### Passage to read:
^^^^^^^^^^^^^^^^

Zhaozhao Wang

 My work focuses on psychedelic dreamscapes generated from the disorientation between physiological space and physical space, specifically through children’s eyes and bodies. I inject my paintings with autobiographical narratives through the use of anthropomorphic animals, fractured bodies, and other signifiers in undefined spaces. These juxtapositions represent the discordance caused by isolation and disconnection.

Miko Veldkamp

 Through the use of romantic, introspective metaphors, such as shadows, reflections, and windows, I dive into my personal memories. The three places I call home—Suriname, the Netherlands, and New York—come together in a fictional psychological landscape, where colonial relations have collapsed yet identity and race still must be performed. By playing with cultural markers and stereotypes that are often read and (mis)understood in different ways, multiple self portraits can appear. Indonesian ghost stories from rural Suriname about shape shifting creatures serve as metaphors for my own

Raelis Vasquez

 Drawing on historical, political, and personal narratives, my paintings are figurative compositions that conjure the complexity of the Afro-Latinx experience. The figures in my work inhabit a state of vulnerability that often encourages the viewer to question their positions on class, race, and geography. I immigrated to the United States in 2002 from the Dominican Republic.

^^^^^^^^^^^^^^^^

Dataset items:
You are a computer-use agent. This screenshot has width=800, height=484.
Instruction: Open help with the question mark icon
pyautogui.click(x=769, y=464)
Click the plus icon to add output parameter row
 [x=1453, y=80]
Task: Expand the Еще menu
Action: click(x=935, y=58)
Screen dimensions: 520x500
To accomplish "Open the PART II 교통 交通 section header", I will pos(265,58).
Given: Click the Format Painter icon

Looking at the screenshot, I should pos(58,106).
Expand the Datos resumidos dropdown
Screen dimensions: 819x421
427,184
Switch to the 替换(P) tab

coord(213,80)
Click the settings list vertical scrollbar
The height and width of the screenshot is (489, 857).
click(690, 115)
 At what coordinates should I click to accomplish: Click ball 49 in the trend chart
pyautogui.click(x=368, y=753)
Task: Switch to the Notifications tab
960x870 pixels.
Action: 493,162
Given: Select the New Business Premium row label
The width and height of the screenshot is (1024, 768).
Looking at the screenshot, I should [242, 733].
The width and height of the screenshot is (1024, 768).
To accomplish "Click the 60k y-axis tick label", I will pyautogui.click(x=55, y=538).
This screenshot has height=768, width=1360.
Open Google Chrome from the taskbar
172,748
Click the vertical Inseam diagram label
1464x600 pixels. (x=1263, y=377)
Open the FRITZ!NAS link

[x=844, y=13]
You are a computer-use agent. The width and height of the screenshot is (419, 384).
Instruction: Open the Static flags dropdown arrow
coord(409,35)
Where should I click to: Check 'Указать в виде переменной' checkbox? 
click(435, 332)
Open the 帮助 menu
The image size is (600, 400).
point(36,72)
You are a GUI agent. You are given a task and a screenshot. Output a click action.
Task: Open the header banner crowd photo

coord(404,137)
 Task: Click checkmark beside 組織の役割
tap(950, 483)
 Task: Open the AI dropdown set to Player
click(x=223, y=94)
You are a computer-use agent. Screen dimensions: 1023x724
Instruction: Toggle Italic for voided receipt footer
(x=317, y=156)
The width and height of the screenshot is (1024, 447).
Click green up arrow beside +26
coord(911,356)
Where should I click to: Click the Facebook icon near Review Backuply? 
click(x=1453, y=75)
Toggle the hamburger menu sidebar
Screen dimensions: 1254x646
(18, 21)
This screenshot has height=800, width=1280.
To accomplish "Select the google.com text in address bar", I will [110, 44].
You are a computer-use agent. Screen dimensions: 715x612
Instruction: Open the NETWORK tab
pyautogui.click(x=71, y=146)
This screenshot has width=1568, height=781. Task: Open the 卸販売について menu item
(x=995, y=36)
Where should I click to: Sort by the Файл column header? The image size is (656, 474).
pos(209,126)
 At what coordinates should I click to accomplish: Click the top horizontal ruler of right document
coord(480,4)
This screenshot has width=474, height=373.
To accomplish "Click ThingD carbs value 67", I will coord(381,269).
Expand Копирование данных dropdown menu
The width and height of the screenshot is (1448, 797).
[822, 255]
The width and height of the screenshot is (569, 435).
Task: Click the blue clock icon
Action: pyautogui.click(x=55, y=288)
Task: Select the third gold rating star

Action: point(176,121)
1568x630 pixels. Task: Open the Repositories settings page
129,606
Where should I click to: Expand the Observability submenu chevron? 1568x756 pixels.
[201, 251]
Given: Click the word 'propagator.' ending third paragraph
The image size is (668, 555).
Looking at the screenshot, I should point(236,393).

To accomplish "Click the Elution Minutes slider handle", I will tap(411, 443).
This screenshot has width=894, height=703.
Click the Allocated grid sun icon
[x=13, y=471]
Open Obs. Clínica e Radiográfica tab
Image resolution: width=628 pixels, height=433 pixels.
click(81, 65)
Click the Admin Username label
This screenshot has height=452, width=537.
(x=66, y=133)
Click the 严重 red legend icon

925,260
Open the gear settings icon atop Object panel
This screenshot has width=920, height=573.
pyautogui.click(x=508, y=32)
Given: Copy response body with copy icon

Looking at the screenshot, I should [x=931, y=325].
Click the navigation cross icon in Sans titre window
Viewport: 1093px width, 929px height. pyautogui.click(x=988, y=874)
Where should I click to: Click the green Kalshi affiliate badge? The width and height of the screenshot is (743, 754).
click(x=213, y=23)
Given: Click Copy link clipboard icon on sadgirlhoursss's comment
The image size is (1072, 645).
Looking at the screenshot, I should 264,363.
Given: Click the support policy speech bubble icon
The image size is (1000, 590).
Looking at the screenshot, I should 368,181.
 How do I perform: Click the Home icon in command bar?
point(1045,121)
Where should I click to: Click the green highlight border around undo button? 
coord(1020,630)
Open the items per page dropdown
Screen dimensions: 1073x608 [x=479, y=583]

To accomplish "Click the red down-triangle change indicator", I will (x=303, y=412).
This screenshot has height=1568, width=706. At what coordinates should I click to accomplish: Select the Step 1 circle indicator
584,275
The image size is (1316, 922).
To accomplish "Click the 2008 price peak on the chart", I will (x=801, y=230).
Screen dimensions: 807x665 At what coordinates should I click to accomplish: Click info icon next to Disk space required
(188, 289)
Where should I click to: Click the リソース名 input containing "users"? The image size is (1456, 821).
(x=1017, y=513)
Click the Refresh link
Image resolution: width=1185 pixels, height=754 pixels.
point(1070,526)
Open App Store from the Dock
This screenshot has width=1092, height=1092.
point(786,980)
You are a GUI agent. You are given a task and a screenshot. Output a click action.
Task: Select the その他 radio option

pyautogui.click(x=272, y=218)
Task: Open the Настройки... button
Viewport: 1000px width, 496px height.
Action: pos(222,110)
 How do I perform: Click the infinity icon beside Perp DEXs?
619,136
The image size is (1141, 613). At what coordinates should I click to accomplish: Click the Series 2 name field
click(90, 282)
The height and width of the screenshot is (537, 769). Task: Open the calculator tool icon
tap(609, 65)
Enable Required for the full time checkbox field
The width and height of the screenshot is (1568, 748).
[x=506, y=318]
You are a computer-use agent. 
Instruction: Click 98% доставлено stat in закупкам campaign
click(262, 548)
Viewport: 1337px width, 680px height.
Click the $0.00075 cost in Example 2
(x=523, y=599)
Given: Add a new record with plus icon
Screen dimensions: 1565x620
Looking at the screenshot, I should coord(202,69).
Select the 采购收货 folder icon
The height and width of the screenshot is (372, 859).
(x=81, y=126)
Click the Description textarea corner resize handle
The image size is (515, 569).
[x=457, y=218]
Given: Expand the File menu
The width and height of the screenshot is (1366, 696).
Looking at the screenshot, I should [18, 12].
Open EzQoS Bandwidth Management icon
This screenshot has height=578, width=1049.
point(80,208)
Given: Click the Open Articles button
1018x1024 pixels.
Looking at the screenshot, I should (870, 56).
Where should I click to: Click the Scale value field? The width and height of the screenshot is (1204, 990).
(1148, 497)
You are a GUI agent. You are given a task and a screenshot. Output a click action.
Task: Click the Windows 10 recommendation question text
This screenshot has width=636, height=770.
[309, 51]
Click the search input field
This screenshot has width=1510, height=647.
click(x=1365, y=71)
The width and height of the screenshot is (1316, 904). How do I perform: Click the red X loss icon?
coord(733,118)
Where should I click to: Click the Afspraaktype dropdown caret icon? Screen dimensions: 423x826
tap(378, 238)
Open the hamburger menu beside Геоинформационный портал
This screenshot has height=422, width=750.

^^^^^^^^^^^^^^^^

### What the exercise asks:
Reproduce everything in the artist statements from "My work focuses" down to "isolation and disconnection.". The items are separate material and have no connection to the artist statements.

### Response to the exercise:
My work focuses on psychedelic dreamscapes generated from the disorientation between physiological space and physical space, specifically through children’s eyes and bodies. I inject my paintings with autobiographical narratives through the use of anthropomorphic animals, fractured bodies, and other signifiers in undefined spaces. These juxtapositions represent the discordance caused by isolation and disconnection.